The other judges' leanings weren't quite as transparent. Justices kept deferring back to a single word and the validity of the DOJ's argument against Van Buren: "so."
Fisher's definition of "so," in terms of the law, means that "you access any information by a computer, as opposed to some other means." If the court aligned with Fisher's interpretation, or if the law didn't include the word, "you would concede, wouldn't you, that … you would lose this case?" Justice Elena Kagan asked Eric Feigin, assistant to U.S. Solicitor General.
The word would make it so the CFAA violation applied to authorized persons using their access for improper use. "It would be a much tougher case for us without the word 'so,'" Feigin told Kagan.
"The government's interpretation of 'so' is a stretch, and several justices seemed to be struggling to afford that word the meaning that the government’s advocate was advancing," said Mertineit.
Narrowing authorization
Van Buren's case is centered on the "exceeds authorized access" prong of the CFAA.
Feigin argued Congress intentionally described two groups of people who could violate the prongs. The first group being individuals or "hackers" without authorization, and insiders exceeding their limits.

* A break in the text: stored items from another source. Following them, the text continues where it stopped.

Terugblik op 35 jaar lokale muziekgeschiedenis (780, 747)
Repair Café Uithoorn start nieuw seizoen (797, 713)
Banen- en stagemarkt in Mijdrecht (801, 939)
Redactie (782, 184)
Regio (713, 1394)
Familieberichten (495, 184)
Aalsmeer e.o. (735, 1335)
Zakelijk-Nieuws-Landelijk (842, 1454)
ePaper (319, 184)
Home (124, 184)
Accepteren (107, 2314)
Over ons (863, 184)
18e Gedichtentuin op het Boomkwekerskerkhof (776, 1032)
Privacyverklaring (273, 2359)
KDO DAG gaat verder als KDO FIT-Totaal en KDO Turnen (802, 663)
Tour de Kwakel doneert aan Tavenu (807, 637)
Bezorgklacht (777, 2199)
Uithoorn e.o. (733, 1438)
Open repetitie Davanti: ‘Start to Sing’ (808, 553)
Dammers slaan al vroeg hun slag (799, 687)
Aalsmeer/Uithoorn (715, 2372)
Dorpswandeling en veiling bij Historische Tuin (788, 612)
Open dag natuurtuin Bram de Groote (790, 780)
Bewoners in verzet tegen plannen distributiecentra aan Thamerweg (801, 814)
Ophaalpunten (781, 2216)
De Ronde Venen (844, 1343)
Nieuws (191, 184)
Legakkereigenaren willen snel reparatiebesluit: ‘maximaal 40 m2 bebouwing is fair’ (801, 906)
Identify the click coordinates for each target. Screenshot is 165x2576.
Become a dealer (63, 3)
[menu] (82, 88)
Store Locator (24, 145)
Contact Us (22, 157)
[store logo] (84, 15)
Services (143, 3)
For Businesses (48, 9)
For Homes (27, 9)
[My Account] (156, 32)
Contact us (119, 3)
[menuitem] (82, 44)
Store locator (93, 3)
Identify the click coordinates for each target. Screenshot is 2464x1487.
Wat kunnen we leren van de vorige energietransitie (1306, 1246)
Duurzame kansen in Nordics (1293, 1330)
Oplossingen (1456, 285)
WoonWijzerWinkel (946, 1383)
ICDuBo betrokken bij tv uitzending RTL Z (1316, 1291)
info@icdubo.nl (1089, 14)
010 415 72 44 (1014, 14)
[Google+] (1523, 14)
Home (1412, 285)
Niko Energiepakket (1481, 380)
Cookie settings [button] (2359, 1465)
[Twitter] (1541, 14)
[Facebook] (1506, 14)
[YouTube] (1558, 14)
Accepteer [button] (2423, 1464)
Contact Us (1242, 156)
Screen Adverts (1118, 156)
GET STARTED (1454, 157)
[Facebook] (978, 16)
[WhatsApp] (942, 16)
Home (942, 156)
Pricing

Feigin tried to prove that there is a "narrowing function" of the definition of access. "Let's assume it's an employee who satisfied the definition of authorization; he's been specifically, individually authorized to use the computer. I don't think the word 'use' necessarily requires that the user do something the user couldn't otherwise do," he said. The statute is designated for insiders.
By trying to persuade the justices that the prong had a specific focus on trusted individuals misusing their access, it was an attempt to sway the hearing from focusing on possible implications on consumer privacy if the court ruled in the DOJ's favor. It was not an easy task for Feigin.
"Adopting your interpretation would criminalize all sorts of activity that people regarded as largely innocuous," said Justice Samuel Alito. "You suggest that there are limiting instructions or limiting interpretations, but I don't know exactly what they are."
The ambiguities of the CFAA unfolded before the justices, with unclear definitions of "authorization" or "obtaining or altering information." Because all information is derived from a computer to a certain extent, "I don't really know what to do … I don't really understand the potential scope of this statute without having an idea about exactly what all of those terms mean," said Alito.
If the court leans toward Feigin's narrow definition of access, it could render the "without authorization" prong of the CFAA irrelevant.
"Justice Sotomayor sounded visibly frustrated with the government's argument, which she characterized as a request that the court rewrite the statute to include definitions that the text doesn’t contain," said Mertineit.
The DOJ's argument rests heavily on narrowing the definition of authorization, which Feiner argued protects consumers from falling under the CFAA's scope, if the court ruled in its favor.
"There's just very serious problems with that," said Fisher. "It escapes me why logging into your work computer does not establish authorization or logging into your Westlaw account … All of these websites and work computers are accessed only with authorization as even Mr. Feigin defines the term."